В марте 1975 года уехал в Москву Я.П. Медяник, оставив по себе добрую память и среди индийцев, и в советских учреждениях. На мою долю выпало занять место резидента. Круг обязанностей расширился, ответственность возросла. В нашей службе действует принцип единоначалия, и мне очень скоро пришлось на собственном опыте убедиться не только в несомненных Преимуществах, но и в недостатках этого принципа для самого начальника.
В широчайшем диапазоне проблем, занимавших наше руководство, постоянно присутствовала Бангладеш. Война давно закончилась, удивительно быстро вернулись на родину десять миллионов беженцев, которые якобы бежали в Индию от злодеяний пакистанской армии, вернулись в Пакистан и девяносто три тысячи солдат, интернированных после войны. Время от времени в бангладешской и индийской печати появлялось упоминание о трех миллионах бангладешцев, павших от рук пакистанцев.
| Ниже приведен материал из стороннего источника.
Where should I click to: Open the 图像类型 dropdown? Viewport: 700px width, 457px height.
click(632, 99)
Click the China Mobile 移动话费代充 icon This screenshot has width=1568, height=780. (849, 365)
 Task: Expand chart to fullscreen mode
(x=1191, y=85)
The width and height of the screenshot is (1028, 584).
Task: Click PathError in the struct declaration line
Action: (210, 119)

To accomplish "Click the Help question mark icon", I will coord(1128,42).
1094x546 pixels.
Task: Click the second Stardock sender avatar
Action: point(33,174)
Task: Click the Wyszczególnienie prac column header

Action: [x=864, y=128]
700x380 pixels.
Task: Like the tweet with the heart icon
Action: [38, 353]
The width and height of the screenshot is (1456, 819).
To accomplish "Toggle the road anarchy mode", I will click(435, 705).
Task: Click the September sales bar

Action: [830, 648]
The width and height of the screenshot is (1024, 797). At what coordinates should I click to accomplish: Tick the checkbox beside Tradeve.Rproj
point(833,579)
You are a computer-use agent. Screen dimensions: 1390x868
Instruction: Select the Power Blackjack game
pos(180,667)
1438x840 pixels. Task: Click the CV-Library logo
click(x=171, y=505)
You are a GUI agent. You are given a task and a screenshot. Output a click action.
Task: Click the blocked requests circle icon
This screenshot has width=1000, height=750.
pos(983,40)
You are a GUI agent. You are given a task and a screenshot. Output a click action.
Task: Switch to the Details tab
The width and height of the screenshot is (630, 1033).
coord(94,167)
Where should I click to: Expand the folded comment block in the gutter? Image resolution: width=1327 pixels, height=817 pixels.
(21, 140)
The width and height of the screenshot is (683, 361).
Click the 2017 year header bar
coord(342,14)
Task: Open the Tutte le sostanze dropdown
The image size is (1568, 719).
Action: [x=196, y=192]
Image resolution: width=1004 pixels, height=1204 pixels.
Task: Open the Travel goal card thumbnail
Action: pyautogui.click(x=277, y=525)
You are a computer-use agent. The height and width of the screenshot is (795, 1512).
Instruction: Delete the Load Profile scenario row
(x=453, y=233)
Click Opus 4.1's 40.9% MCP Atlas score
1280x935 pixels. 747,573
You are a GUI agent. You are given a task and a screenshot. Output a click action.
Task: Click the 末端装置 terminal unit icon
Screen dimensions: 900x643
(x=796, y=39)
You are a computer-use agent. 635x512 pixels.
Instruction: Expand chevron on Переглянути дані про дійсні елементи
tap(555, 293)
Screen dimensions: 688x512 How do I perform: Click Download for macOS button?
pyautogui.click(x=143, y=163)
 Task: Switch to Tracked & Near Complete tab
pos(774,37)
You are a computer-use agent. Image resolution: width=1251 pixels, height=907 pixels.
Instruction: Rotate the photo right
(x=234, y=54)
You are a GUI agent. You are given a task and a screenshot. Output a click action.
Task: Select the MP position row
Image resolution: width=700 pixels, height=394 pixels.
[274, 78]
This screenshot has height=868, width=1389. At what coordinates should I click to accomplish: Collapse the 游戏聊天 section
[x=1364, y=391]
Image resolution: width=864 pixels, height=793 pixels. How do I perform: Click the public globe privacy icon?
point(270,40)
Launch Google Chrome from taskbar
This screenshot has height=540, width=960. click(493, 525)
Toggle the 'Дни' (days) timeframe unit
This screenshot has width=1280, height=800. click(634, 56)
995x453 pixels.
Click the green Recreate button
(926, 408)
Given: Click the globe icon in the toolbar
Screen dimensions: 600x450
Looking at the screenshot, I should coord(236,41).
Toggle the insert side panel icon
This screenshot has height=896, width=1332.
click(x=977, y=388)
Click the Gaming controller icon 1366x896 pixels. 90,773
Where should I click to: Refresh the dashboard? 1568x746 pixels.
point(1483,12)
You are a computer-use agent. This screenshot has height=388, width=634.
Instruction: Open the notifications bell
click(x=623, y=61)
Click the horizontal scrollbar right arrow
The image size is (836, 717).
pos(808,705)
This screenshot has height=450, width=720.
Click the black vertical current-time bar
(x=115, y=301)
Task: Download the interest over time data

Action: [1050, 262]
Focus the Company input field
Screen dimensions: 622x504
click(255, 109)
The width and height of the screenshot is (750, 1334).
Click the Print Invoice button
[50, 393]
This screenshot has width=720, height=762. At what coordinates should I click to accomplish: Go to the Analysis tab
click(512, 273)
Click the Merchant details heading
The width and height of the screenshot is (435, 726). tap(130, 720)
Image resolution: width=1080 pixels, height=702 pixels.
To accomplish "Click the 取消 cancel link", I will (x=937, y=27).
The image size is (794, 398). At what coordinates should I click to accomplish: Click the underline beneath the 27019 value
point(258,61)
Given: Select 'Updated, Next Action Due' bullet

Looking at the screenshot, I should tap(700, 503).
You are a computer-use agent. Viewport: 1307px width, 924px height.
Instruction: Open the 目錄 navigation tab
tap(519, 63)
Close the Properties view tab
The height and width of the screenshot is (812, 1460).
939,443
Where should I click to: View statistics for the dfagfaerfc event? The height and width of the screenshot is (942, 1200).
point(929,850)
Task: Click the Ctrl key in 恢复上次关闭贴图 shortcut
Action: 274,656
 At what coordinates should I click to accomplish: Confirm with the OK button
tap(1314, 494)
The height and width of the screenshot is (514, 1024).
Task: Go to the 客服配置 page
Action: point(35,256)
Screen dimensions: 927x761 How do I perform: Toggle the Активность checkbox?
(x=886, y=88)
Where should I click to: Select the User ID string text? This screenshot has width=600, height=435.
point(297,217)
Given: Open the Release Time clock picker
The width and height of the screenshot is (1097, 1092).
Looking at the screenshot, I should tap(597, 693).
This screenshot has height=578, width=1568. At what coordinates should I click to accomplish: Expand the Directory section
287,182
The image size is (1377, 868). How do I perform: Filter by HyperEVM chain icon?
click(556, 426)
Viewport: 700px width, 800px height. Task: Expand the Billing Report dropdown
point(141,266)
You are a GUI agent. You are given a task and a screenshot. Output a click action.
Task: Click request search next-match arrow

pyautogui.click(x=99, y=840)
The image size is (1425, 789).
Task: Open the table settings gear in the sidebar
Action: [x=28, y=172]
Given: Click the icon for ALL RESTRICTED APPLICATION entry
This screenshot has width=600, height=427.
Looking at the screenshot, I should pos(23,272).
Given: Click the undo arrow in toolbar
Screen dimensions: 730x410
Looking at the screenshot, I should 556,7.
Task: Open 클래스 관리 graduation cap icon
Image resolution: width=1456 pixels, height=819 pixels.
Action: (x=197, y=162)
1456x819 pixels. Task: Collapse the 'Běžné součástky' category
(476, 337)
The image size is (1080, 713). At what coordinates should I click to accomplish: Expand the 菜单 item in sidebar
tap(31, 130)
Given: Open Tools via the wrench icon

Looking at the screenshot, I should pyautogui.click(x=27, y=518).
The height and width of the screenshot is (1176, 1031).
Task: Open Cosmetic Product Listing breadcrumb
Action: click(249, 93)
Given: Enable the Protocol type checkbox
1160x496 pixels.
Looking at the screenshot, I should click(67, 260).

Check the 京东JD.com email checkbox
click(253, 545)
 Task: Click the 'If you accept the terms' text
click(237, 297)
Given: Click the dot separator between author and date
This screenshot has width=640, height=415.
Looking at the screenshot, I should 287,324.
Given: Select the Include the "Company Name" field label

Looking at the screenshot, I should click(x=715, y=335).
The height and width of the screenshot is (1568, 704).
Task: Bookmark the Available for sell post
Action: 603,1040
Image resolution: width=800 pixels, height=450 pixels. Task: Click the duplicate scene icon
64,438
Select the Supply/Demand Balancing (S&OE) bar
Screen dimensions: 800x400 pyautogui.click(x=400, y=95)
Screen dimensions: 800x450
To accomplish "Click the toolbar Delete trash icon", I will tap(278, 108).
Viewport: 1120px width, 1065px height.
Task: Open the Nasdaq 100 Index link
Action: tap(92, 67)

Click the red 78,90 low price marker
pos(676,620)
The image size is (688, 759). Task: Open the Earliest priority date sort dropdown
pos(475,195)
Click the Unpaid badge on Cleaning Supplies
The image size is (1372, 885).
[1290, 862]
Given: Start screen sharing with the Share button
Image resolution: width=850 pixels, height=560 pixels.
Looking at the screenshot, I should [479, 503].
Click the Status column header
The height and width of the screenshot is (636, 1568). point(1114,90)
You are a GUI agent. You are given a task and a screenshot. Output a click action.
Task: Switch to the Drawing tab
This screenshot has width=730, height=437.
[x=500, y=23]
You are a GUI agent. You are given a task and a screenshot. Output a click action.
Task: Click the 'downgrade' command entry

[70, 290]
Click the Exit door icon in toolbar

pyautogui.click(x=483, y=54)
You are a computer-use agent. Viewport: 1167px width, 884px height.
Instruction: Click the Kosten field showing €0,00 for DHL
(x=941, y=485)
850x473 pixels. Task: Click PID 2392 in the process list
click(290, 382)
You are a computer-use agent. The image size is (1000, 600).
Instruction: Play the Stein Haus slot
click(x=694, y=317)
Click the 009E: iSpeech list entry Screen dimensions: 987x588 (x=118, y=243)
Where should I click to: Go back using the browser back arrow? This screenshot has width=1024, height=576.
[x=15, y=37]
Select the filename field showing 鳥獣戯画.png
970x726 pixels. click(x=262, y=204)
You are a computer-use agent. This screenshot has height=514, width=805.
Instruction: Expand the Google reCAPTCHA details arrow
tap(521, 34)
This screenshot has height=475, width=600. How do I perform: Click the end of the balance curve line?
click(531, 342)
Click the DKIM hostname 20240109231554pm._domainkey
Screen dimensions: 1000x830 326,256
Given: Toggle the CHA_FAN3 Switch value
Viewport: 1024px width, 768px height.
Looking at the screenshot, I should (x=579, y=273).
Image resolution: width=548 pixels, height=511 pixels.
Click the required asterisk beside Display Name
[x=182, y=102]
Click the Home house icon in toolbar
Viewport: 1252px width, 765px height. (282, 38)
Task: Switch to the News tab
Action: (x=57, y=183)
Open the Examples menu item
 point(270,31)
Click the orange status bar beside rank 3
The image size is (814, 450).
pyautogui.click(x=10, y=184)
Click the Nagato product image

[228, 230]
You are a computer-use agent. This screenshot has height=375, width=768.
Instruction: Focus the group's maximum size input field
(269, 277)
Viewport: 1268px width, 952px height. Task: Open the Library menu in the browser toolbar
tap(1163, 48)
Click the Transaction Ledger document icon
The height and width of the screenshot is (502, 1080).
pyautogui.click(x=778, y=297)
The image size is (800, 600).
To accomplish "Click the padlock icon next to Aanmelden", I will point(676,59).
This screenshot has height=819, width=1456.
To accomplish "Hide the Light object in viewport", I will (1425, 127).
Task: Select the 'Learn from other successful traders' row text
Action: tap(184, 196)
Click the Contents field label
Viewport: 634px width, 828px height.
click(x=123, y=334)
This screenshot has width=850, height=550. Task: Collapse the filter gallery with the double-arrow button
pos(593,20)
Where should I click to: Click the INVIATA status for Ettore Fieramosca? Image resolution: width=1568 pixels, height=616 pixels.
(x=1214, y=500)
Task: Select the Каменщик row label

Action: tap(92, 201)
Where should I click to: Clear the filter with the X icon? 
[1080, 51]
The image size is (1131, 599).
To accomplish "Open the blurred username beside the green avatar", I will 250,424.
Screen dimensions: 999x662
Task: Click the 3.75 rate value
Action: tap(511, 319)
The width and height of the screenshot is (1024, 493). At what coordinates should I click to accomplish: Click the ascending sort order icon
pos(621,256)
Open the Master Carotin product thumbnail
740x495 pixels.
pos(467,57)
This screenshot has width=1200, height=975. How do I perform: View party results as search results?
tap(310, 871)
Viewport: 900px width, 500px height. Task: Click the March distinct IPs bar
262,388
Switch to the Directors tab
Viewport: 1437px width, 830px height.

Нам была известна история появления этих «трех миллионов». Во время встречи с бангладешским лидером, «отцом нации» Муджибуром Рахманом, в 1972 году, когда страсти еще не остыли, советские журналисты задали ему вопрос о числе жертв. Рахман замялся, сказал, что их было очень много. Корреспондент «Правды» Иван Щедров услужливо подсказал: «Миллиона три». Рахман тут же подтвердил, что именно столько, три миллиона. Так и пошла гулять эта цифра по свету.
К 1975 году отношения Индии и Бангладеш приобрели напряженный характер. Былое единодушие сменилось подозрением, взаимными упреками, конфликтами.
15 августа на рассвете пять офицеров бангладешской армии во главе роты солдат ворвались во дворец президента Бангладеш и расстреляли из автоматов самого «отца нации» Муджибура Рахмана, его родственников, премьер-министра Мансура Али. Бангладеш была объявлена исламской республикой.
Событие застало Индию врасплох. Надо сказать, что такого рода происшествия не поддаются точному прогнозу. Конечно, дипломаты и разведчики замечают, как создаются условия и предпосылки для переворота, иногда можно вычислить потенциальных заговорщиков, хотя гораздо труднее получить об этом надежную информацию. Если есть утечка сведений о готовящемся перевороте и его участниках, можно с уверенностью считать, что успешным этот переворот не будет. И кто мог предсказать, что молодой майор, которого на чьей-то свадьбе публично оскорбил сын президента, не станет долго нянчить свою обиду, а, собрав товарищей, пойдет убивать «отца нации» и провозглашать исламскую республику?
Помню, в этот день у нас в посольстве проходило заседание парткома. Речь шла, как всегда, обо всем и ни о чем. Отношения с партийной властью у меня складывались не вполне гладко, и не по каким-то высоким соображениям. Я был абсолютно лояльным членом КПСС, входил в состав парткома и никогда не подвергал сомнению целесообразность его существования. Сложности возникали по конкретным эпизодам жизни советских учреждений. У нас ведь как: коли ВОЗНИКли трения с парткомом, тем более сиди на его заседаниях — нудных, скучных, бесконечно длинных. С утра были даны задания работникам, запрошена через Центр информация из Дакки. До сих пор помню то раздражение, которое вызывало у меня это отвлечение от дела. Вдруг дежурный докладывает: звонят из секретариата премьер-министра. Один из личных помощников Индиры Ганди хотел бы видеть меня в секретариате по возможности срочно. Быстро просматриваю поступившую информацию — ничего существенного, в основном домыслы, рассуждения, опасения. Еду в секретариат. Собеседник мне прекрасно известен, но лично с ним я встречаюсь впервые. Объясняет, что хотел бы обменяться с представителем посольства мнениями о событиях в Бангладеш. Ситуация интересная, но требует определенности. Говорю, что в посольстве есть временный поверенный в делах (посол В.Ф. Мальцев в отпуске) и, видимо, меня попросили приехать по недоразумению; что я готов связаться с поверенным и не сомневаюсь, что через полчаса он будет здесь.